There are also privacy concerns, and while both the Health Insurance Portability and Accountability Act and the Family Educational Rights and Privacy Act apply to this type of information, both have safety exemptions that allow for sensitive information to be shared under the right circumstances.
Dias said if there’s the threat of an imminent attack, the exemption allows administrators to share relevant information about the student with law enforcement and other people in the position of being able to prevent the attack.
Statewide Threat Assessment
If this all sounds like a novel experiment, it’ll soon be a reality throughout Texas.
Starting this 2019-2020 school year, every school district in Texas is required to have a similar student threat assessment model in place.
A new state law calls for educators, counselors, law enforcement, mental health experts and other stakeholders to form a committee that conducts student threat assessments. Once the risk level is determined, the districts are then required to support the student and potential targets with additional services.
It’ll be up to the Texas School Safety Center at Texas State University to audit districts and determine which are noncompliant.
Weatherford as an example
Word of what’s going on in Weatherford reached Austin ISD last year when the district’s police department first heard about the threat assessments.
AISD Police Chief Ashley Gonzales is part of the new team that spent much of the summer readying for the new threat assessment protocol.
He explained that having this kind of information on high-risk students could be the difference between de-escalating a potential threat, and getting caught off guard.
“Sometimes those situations can escalate into self-harm or violence against others, and that’s what we’re trying to prevent,” Gonzalez said.
Gonzales said part of the benefit is that when a student switches schools within the district, there won’t be any guessing or reading between the lines when it comes to past disciplinary issues. Instead, the completed threat assessment will be available for administrators to look through.
“We want to make sure that if a student has been identified, that they continue to receive services,” Gonzalez said. Just because they’re moving to another campus of another school, different grade, that doesn’t mean the services stop and that information is not shared.”

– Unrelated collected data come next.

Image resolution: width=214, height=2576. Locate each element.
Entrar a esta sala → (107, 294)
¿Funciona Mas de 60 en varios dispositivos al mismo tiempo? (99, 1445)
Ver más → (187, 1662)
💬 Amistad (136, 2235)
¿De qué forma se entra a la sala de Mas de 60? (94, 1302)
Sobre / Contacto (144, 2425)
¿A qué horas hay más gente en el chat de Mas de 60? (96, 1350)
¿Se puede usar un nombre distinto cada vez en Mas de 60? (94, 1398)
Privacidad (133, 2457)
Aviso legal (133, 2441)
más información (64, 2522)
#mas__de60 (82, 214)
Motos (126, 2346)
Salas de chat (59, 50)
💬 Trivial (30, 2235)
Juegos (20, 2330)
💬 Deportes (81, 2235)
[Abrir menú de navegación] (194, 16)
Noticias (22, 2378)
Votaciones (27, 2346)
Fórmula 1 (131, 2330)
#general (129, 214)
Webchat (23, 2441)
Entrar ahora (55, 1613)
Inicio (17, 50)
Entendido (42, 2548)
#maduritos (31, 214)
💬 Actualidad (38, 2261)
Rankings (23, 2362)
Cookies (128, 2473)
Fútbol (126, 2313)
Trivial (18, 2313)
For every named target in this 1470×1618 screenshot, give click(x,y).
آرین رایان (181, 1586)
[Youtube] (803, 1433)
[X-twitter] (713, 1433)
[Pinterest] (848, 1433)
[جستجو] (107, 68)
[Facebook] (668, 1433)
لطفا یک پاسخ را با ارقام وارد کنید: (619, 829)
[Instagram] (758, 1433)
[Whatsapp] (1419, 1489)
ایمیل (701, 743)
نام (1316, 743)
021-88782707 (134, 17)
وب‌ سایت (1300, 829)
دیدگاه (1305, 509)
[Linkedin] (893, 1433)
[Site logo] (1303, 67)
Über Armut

In the case of Weatherford ISD, it also passes along the threat assessment to other school districts when a student transfers, if the new district requests it.
Like the threat assessment itself, Dias hopes this type of sharing can serve as a model for how Texas schools interact with each other when it comes to safety and security.
“If I’m a counselor and I’ve developed an effective strategy with this child, I want to make sure that the strategies that I’m employing are going to be handed off to the next counselor so that we can keep that child on a successful pathway,” Dias said.
Whether it’s severe weather or a student hoping to cause harm, if Weatherford ISD is in the bullseye, Dias wants to be prepared before the threat reaches campus.
“We can’t just say, ‘Hey we have cameras for security, but let’s go ahead and forget about weather, forget about lightning,’” Dias said, “It’s a holistic approach, everything is working together.”